La réponse que je vais apporter au nom de l'association Gendarmes et citoyens a bien sûr, au-delà de l'aspect technique, des résonnances hautement politiques. Vous évoquiez l'idée d'un rapprochement entre les formations. C'est un débat qui a déjà eu lieu il y a longtemps, mais qui n'a pas eu de résonnance particulière.
Si l'on peut penser que le cœur de métier est le même, les modes d'action des différentes formations ne sont pas du tout identiques et leurs zones d'expression varient. Le gendarme a un statut militaire. Il est capable de travailler sur un continuum paix-crise-guerre. J'ai le souvenir d'escadrons déplacés en Afghanistan, en Irak ou dans des pays situés en bordure de la mer Adriatique. L'armée de terre avait un temps donné la mission compliquée et sensible de conserver a minima un degré d'engagement inférieur à l'usage des armes. Or la gendarmerie s'est adaptée à ce processus, car elle était capable par sa militarité et sa réversibilité de passer d'une situation de crise à une situation de guerre et inversement. C'est sa formation militaire, ses gènes militaires – aguerrissement, endurance, militarité, discipline, obéissance au chef, gestion de l'ouverture du feu, capacité de résilience, chaîne hiérarchique, chaîne sanitaire, chaîne opérationnelle – qui ont contribué à garantir à la fois la sécurité des populations et celle de nos camarades gendarmes déployés à l'étranger.

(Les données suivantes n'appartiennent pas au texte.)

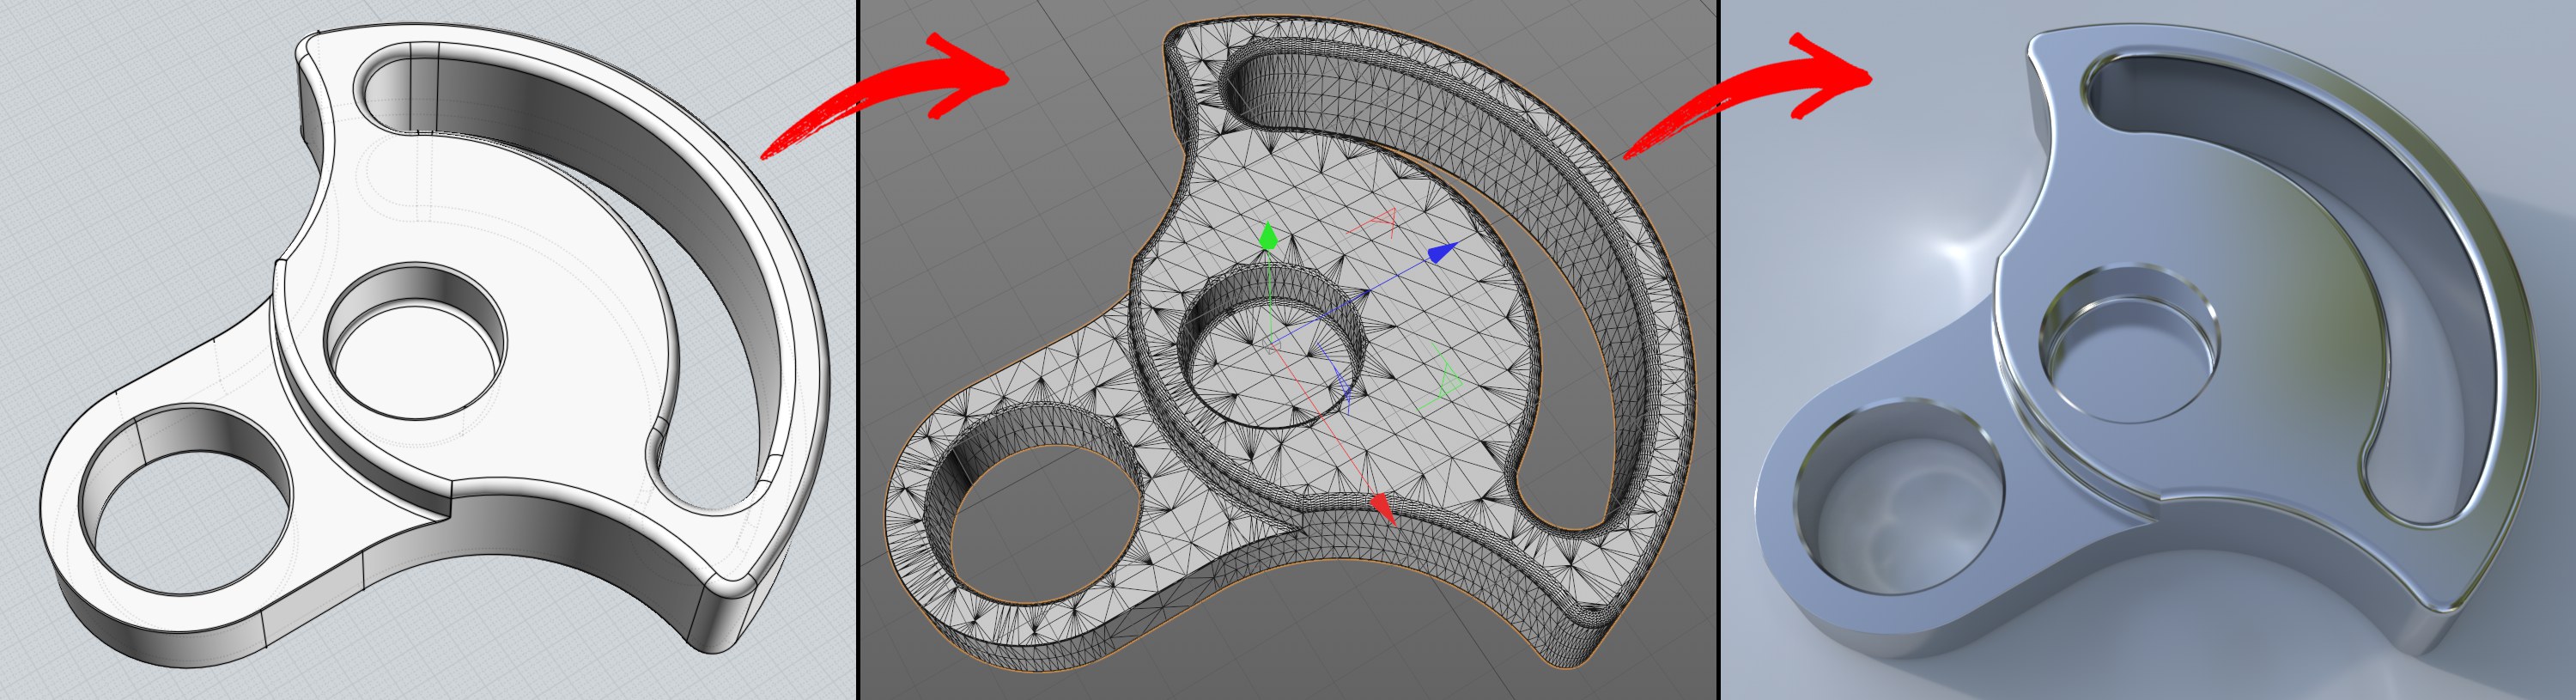Click the second red arrow pointing to render

(1760, 95)
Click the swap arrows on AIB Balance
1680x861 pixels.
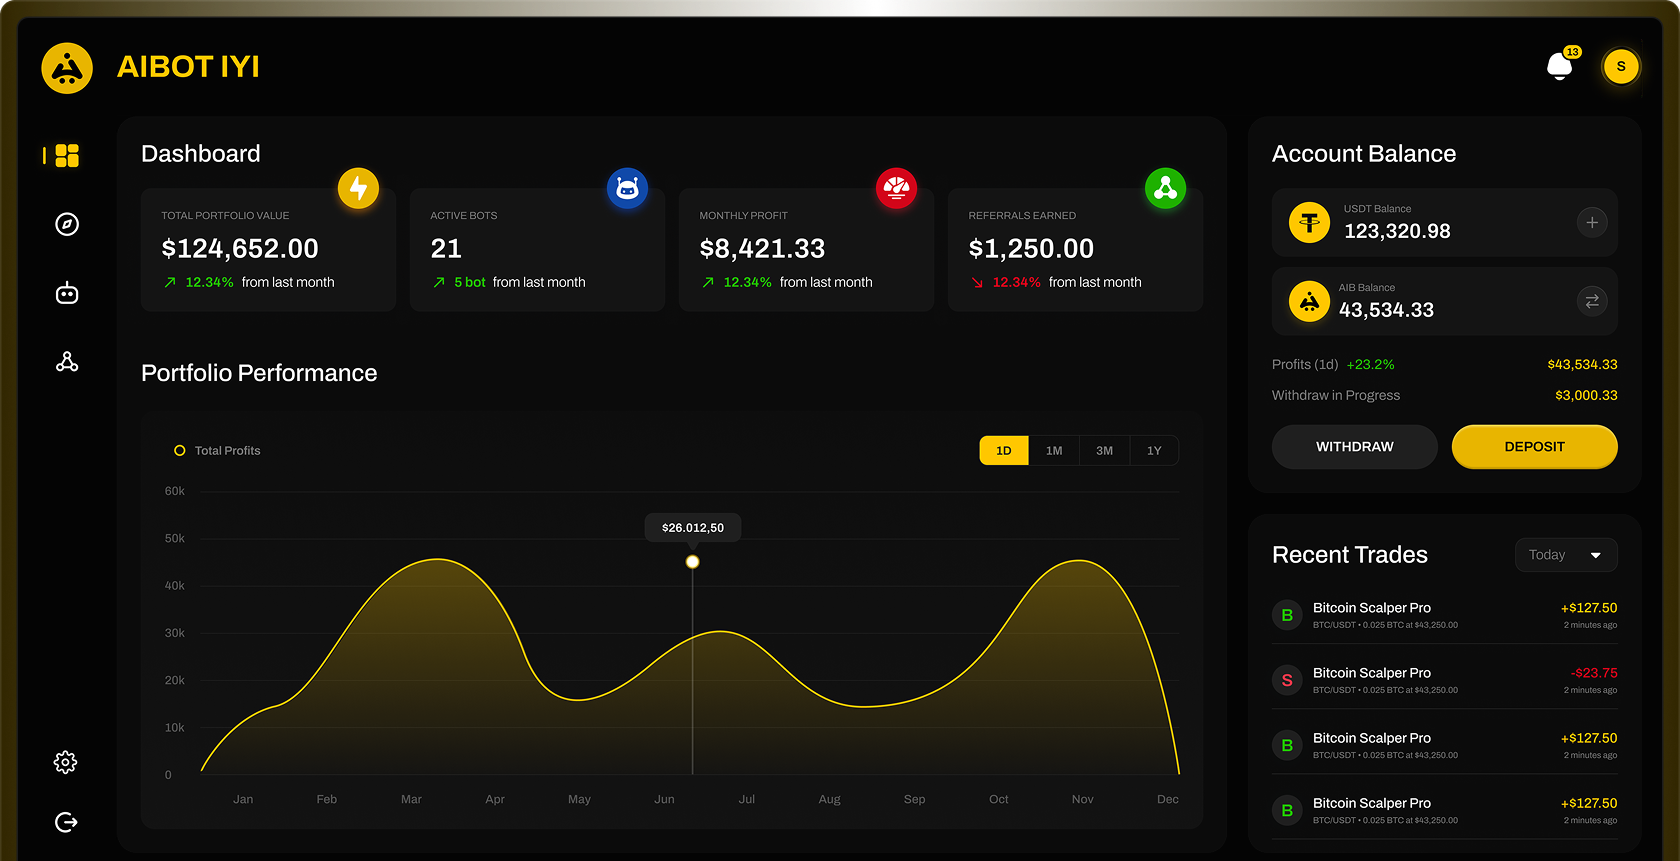1591,301
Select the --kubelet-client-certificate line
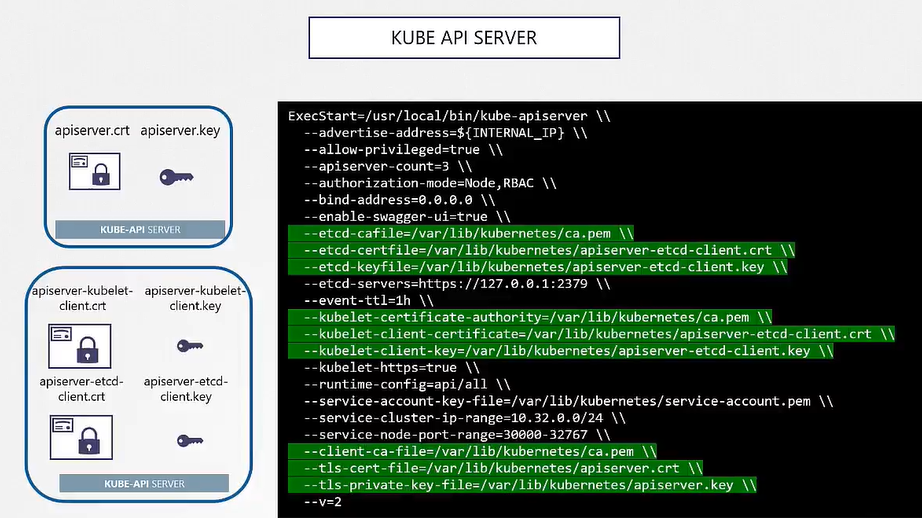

À l'instar des motocyclistes en matière de sécurité routière, nous avons des compétences communes. Pourtant, il y a des cas particuliers qui nécessitent, le jour j, d'être traités par le bon service – en zone police, la police nationale, et en zone gendarmerie, la gendarmerie nationale – si l'on ne veut pas se heurter à d'importantes difficultés. J'ai toujours peur de ces idées de rapprochement. Elles partent toujours d'un bon sentiment associant un esprit d'économie des moyens à la concentration des forces et à la liberté d'action – ce qui est complètement audible. Cependant, mon expérience de 32 ans de « boutique » me fait penser que, si nominalement nous sommes différents, c'est qu'il existe dans l'exercice et le cœur de la mission suffisamment d'éléments et d'arguments qui montrent que nous sommes différents, car nous avons parfois des missions différentes nécessitant des engagements et des matériels différents.

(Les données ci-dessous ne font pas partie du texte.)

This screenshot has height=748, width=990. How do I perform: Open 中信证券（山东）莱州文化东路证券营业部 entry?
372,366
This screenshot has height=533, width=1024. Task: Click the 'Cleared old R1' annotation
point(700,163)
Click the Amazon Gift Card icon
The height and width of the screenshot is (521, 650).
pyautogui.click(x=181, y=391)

Vous évoquiez la surveillance par des services de sécurité privée, autrement dit le continuum que l'on retrouve entre sécurité privée et sécurité publique. Il s'agit d'un sujet de discussion considérable, d'actualité. La porte est ouverte. Il y a un important travail d'analyse et de proposition à mener, mais cela est tout à fait audible. Cette idée a déjà été évoquée à de nombreuses reprises. On trouve désormais des gens armés pour garantir la sécurité des biens voire des personnes. La première génération de ce profil de gens armés, souvent constituée d'anciens policiers, d'anciens militaires et d'anciens gendarmes, est relativement récente.
L'on peut donc, pour des missions particulières, dont la sensibilité est clairement mesurée et la capacité de résistance et de résilience évaluée, envisager une réflexion sur le continuum de partage de l'espace entre sécurité publique et sécurité privée – dans le but de dégager de la masse salariale et de l'opérationnel. L'association n'y est pas du tout hostile.
Le taser reste un moyen de force intermédiaire avec ses fragilités. Tout miser sur un seul et unique vecteur reste dangereux. C'est un outil. Le gendarme, comme le policier, dispose d'une boîte à outils – bombe lacrymogène, bâton télescopique, taser, etc. Mais il s'agit d'un outil comme un autre, avec ses performances et ses fragilités. C'est confortable pour interpeller quelqu'un à distance par le tir des ardillons. Lorsque l'on est à bras-le-corps pour choquer en mode « contact », il y a du confort car il y a de la sécurité, pour la personne et pour nous. Cependant, le chef de la colonne ne peut écarter le risque d'incident matériel, la résistance physique de l'intéressé et sa protection « balistique » – l'épaisseur des vêtements – ou encore le risque de tir raté. Ainsi, si un ardillon part dans le mur alors qu'un autre perfore le blouson et arrive à atteindre les chairs, la connexion électrique n'est pas faite, et cela aboutit à un échec.